(Records from a data source)
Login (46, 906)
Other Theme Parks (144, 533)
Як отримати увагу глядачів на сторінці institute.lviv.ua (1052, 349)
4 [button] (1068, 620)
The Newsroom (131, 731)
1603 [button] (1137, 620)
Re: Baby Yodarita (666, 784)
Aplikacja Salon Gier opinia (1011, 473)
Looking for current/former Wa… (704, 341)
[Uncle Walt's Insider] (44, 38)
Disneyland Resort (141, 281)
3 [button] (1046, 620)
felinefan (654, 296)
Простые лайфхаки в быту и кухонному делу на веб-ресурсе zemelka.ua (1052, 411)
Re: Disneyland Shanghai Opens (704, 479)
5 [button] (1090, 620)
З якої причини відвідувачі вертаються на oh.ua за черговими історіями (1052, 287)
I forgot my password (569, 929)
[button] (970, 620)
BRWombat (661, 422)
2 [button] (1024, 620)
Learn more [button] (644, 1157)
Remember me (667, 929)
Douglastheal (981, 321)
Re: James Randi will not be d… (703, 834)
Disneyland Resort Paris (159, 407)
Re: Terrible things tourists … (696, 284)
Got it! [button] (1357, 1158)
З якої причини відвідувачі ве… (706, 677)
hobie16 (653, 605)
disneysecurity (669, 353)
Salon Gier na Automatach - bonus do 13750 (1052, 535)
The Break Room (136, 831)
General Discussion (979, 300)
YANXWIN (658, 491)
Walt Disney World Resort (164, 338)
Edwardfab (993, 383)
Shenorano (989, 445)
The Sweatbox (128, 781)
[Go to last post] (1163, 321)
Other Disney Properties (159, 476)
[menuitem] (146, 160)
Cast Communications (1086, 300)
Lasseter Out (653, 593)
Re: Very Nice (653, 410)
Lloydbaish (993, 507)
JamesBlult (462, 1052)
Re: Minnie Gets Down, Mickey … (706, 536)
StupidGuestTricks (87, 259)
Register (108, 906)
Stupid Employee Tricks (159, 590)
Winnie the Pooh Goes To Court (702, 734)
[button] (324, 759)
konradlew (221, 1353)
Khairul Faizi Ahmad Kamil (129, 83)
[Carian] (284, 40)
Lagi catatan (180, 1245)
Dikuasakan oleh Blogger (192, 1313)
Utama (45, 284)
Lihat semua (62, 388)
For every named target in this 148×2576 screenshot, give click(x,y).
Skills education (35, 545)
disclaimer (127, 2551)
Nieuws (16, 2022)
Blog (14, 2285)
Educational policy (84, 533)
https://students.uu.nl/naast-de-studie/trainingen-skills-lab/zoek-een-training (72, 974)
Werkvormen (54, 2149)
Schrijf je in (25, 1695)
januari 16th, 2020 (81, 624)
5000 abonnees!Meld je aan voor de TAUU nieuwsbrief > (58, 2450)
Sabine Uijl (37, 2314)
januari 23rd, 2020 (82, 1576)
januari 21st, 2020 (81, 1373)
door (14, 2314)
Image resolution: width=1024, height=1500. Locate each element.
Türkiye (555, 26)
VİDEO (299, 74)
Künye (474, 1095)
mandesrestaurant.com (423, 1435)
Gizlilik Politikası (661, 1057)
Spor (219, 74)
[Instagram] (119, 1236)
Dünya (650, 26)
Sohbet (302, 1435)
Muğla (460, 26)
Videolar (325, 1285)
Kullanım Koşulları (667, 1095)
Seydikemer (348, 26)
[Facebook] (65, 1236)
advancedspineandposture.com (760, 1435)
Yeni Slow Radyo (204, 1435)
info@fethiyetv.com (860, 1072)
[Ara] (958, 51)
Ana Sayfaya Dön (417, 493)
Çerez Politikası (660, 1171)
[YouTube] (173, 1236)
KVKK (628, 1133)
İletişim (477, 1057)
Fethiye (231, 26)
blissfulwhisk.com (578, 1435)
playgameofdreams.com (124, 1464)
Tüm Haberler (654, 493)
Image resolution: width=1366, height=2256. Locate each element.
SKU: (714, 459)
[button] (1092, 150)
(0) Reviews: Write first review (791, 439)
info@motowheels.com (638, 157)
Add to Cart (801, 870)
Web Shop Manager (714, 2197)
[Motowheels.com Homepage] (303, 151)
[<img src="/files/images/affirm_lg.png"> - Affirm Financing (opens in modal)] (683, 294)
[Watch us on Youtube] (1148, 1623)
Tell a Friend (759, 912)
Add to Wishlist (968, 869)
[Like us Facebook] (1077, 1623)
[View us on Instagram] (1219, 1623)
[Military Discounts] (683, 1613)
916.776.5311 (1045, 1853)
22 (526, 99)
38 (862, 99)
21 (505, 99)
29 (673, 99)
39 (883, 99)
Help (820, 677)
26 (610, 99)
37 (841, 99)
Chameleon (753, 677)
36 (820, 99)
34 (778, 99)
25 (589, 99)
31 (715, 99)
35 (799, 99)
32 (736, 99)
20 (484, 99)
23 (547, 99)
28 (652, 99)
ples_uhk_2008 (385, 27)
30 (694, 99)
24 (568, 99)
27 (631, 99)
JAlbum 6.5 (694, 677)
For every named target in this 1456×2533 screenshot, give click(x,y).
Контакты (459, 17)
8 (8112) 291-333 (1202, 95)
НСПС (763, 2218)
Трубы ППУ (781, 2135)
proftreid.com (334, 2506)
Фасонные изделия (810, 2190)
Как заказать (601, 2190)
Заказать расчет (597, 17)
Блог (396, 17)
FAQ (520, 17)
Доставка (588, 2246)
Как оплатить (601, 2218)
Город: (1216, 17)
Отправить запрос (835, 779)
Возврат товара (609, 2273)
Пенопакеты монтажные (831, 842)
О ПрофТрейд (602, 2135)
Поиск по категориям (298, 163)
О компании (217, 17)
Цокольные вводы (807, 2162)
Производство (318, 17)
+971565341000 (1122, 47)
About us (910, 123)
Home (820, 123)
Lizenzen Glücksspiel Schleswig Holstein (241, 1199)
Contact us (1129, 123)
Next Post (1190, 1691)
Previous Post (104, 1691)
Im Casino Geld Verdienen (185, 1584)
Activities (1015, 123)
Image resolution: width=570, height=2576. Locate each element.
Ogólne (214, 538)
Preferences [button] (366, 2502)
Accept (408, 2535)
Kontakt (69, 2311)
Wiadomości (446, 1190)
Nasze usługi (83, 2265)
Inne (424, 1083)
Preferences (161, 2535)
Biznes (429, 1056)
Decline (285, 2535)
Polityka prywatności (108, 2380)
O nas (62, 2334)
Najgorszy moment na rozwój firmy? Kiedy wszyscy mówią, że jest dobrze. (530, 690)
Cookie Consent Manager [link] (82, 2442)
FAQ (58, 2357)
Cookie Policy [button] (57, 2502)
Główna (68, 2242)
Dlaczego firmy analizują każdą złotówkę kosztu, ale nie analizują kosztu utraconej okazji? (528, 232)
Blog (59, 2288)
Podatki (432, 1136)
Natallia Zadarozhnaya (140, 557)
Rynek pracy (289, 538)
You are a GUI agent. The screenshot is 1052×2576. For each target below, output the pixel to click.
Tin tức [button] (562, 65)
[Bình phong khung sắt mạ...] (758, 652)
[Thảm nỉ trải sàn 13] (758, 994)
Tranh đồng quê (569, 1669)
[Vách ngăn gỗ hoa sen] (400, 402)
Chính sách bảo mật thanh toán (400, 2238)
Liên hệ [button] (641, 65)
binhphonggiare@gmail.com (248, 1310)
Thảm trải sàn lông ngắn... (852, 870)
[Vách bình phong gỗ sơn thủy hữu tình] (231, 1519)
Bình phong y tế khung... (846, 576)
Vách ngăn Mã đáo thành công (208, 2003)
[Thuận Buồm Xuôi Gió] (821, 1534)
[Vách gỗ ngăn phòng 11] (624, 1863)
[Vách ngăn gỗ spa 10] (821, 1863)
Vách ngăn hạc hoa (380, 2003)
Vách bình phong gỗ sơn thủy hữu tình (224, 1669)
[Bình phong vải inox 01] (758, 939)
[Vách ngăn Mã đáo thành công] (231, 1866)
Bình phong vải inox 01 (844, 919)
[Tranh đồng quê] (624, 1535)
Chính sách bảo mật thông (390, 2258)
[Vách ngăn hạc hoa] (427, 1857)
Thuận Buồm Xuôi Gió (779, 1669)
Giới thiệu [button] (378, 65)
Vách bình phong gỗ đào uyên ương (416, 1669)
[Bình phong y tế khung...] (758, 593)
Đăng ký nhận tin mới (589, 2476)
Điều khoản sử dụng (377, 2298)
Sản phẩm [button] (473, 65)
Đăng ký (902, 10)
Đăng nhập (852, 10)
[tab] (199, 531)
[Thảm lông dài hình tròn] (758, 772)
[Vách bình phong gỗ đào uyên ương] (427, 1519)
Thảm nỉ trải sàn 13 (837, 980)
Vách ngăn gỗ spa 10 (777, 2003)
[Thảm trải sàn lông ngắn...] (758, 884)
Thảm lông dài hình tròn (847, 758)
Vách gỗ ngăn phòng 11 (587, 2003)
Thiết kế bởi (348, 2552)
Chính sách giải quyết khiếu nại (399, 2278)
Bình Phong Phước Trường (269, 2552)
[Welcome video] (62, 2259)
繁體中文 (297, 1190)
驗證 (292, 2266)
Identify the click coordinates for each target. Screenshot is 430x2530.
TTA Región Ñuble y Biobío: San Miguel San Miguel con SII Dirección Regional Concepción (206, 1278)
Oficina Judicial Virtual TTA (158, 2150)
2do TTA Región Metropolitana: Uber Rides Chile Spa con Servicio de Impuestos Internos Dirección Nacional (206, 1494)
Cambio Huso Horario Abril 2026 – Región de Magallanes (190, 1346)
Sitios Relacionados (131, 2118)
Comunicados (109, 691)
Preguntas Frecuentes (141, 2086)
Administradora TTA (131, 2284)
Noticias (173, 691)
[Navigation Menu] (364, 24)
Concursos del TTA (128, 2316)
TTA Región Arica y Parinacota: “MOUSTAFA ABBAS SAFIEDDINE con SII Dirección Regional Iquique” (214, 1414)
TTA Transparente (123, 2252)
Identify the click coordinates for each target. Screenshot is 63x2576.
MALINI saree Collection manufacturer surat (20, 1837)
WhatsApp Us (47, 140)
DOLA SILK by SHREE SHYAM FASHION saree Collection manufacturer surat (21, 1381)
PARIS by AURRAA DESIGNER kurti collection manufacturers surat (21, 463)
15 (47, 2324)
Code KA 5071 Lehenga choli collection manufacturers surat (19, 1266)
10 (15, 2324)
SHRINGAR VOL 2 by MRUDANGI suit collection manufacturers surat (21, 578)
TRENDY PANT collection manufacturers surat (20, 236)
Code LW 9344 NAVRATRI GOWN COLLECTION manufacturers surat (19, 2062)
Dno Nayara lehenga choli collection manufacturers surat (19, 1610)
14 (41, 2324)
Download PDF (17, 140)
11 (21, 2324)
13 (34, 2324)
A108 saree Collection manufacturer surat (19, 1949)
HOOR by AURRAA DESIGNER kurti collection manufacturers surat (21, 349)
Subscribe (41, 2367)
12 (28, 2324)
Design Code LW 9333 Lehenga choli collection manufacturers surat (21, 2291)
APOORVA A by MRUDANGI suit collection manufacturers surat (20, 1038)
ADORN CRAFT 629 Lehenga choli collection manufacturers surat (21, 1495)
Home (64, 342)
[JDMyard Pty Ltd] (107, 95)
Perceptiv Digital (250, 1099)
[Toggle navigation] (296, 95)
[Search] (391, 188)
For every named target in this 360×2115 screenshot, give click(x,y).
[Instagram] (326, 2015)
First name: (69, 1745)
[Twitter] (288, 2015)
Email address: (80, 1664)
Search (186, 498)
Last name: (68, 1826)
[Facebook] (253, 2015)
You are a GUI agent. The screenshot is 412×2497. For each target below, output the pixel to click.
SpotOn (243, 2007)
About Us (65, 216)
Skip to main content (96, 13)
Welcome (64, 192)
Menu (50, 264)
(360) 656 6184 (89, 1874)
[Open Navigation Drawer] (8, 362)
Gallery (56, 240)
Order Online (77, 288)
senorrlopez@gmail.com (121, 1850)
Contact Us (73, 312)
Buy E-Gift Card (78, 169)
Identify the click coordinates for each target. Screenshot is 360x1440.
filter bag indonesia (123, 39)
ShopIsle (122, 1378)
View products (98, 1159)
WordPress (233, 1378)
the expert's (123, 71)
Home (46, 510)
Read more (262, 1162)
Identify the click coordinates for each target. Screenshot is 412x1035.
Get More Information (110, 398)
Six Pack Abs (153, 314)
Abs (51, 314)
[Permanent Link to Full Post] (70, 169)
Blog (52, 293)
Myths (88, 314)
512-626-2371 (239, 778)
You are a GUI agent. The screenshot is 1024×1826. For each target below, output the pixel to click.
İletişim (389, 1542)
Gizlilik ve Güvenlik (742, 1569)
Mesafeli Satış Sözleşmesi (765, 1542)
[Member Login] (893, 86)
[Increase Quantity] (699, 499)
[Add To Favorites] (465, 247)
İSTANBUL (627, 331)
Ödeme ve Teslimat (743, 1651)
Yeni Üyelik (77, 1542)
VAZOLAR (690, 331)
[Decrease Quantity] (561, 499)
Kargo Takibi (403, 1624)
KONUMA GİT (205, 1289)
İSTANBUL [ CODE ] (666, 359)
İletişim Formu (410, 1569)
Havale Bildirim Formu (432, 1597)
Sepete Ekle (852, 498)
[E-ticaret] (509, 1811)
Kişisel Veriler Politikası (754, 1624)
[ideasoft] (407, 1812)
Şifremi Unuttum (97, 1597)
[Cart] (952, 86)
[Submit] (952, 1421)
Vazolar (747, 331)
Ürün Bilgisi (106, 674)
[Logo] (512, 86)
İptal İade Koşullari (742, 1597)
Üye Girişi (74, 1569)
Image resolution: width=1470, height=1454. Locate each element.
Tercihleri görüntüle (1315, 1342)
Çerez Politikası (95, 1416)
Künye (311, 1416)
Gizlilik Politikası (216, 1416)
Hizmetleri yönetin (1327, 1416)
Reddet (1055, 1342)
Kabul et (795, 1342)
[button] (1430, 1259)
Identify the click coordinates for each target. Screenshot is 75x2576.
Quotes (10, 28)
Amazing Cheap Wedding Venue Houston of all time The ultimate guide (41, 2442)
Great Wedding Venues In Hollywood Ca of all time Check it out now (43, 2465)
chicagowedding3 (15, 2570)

TASK TO CARRY OUT: Every line from the one that holds "Reddet (1055, 1342)" to the end of the data above should be given again exactly, with that line and the last one both kept.

EXPECTED OUTPUT:
Reddet (1055, 1342)
Kabul et (795, 1342)
[button] (1430, 1259)
Identify the click coordinates for each target. Screenshot is 75x2576.
Quotes (10, 28)
Amazing Cheap Wedding Venue Houston of all time The ultimate guide (41, 2442)
Great Wedding Venues In Hollywood Ca of all time Check it out now (43, 2465)
chicagowedding3 (15, 2570)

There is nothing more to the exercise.